[Start of Attachment]

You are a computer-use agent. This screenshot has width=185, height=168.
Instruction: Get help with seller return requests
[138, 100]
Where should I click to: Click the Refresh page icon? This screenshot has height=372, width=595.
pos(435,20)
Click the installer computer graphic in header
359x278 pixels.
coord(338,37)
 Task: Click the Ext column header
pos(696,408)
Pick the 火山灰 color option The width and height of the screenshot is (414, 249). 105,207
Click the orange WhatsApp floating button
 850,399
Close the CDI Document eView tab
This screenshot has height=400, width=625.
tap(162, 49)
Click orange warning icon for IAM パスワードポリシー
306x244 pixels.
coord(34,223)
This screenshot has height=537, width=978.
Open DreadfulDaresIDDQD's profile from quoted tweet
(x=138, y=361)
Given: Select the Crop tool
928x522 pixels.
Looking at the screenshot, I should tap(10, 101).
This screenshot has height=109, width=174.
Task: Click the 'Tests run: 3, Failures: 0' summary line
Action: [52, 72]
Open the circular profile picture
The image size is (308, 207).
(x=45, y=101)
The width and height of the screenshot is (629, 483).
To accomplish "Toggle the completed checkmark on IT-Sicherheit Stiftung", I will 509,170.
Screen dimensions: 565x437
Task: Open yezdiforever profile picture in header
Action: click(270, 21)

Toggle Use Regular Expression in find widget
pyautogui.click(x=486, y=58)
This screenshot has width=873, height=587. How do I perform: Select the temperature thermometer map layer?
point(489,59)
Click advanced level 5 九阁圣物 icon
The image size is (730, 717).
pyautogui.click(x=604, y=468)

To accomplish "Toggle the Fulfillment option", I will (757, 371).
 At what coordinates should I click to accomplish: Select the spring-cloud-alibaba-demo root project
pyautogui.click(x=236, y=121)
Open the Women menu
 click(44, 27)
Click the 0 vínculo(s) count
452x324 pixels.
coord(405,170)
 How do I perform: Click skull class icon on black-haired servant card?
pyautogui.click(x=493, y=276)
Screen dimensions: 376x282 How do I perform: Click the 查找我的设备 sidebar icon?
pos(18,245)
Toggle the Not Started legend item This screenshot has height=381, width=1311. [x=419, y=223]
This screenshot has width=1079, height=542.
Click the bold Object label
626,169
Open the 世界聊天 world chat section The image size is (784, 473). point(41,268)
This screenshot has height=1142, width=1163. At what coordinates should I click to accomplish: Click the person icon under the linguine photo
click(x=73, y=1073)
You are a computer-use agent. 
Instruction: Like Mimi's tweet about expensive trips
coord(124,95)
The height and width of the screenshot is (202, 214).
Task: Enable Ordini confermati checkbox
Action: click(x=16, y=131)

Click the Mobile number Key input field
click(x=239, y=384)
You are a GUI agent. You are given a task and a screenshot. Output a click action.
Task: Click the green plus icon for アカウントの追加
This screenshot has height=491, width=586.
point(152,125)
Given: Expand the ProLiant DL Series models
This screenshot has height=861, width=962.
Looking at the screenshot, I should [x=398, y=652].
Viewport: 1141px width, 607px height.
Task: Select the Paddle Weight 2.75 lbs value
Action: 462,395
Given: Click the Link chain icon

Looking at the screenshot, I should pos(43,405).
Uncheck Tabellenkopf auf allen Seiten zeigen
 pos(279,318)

[End of Attachment]

What the task asks.
Look through the material above and work out how many of its lines contain "computer". State the number only.

Response area.
3